Nessas florestas naturalmente fragmentadas, além da presença emergente do pinheiro-do-Paraná (Araucaria angustifolia), é notável a riqueza e composição de espécies arbóreas, particularmente de uvalhas, cambuís, guamirins e canelas. Acompanhando os leitos dos rios, essas florestas são dominadas por espécies típicas adaptadas à saturação hídrica, especialmente o branquilho.

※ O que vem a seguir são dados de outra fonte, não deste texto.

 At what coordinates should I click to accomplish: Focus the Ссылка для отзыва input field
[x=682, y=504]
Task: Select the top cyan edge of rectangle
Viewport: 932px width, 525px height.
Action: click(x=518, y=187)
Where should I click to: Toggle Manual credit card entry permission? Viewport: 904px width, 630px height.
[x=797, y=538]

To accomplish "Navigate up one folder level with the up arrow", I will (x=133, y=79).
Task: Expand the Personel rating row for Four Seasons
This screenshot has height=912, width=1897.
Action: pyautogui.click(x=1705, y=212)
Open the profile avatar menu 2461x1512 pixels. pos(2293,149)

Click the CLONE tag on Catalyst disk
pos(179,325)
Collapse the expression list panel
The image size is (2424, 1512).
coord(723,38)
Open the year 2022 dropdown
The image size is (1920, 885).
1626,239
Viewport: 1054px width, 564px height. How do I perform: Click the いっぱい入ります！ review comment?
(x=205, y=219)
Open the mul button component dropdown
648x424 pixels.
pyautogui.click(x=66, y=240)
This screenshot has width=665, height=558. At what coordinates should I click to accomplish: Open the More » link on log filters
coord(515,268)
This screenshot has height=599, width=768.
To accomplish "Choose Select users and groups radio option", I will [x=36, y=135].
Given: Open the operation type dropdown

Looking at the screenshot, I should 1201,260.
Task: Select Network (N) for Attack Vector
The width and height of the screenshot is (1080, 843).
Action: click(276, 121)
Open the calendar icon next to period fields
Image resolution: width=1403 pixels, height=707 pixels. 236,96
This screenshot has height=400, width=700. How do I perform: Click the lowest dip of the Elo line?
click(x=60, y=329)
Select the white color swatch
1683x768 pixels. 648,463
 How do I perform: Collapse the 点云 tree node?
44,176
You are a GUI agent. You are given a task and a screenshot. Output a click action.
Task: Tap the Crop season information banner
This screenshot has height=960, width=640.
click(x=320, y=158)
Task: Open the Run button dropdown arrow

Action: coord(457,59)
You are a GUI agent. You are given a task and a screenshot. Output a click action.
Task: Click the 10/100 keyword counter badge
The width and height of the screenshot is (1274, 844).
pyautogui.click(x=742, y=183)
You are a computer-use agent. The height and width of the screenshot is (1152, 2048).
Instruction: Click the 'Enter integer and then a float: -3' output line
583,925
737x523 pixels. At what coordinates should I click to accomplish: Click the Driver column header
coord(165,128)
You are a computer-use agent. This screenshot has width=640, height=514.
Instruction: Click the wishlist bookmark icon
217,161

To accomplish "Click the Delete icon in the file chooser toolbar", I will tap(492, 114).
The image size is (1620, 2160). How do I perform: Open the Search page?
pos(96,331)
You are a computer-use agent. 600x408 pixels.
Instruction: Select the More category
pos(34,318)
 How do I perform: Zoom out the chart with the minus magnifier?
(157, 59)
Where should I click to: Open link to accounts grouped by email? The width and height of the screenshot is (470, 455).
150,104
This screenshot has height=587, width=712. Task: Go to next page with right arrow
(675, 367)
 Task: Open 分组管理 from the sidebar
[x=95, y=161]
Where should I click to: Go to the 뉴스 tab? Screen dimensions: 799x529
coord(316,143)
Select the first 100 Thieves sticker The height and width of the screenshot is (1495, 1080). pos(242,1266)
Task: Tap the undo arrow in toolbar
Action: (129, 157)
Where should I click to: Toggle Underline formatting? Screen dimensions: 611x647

Apesar de a maioria dos capões e florestas de galeria estar em estágio secundário de sucessão – em consequência de um histórico de explorações tanto no ciclo da erva-mate quanto da madeira – é marcante a variação na composição e diversidade, mesmo em áreas geograficamente próximas, em decorrência da grande heterogeneidade dos ambientes, grau de interferência antrópica, exposição à inundação, estágio sucessional e zona de contato com outras associações vegetais.
Estudos realizados no Parque Estadual do Guartelá, localizado na porção norte da Escarpa Devoniana, revelaram uma alta diversidade de espécies arbóreas, superior à encontrada em áreas contínuas de Floresta com Araucária e equivalente à registrada na Floresta Atlântica, possivelmente pela influência direta da floresta estacional, caracterizando uma região de transição. O clima, com médias de temperatura mais elevadas, contribui com um processo que estimula a misturas de floras.
A paisagem florestal, ainda que em mosaico, apresenta importância fundamental na disponibilidade de alimento para a fauna silvestre e na formação de corredores ecológicos, capazes de unir remanescentes para que as espécies, tanto da flora, quanto da fauna, possam se deslocar e garantir fluxo gênico, sucesso reprodutivo, dispersão de sementes e, consequentemente, assegurar a biodiversidade da região. Além disso, a vegetação ao longo dos rios está diretamente relacionada à manutenção da qualidade da água e estabilidade do solo das áreas marginais, funcionando como filtro de escoamento superficial e protegendo os cursos d’ água de adubos e defensivos agrícolas.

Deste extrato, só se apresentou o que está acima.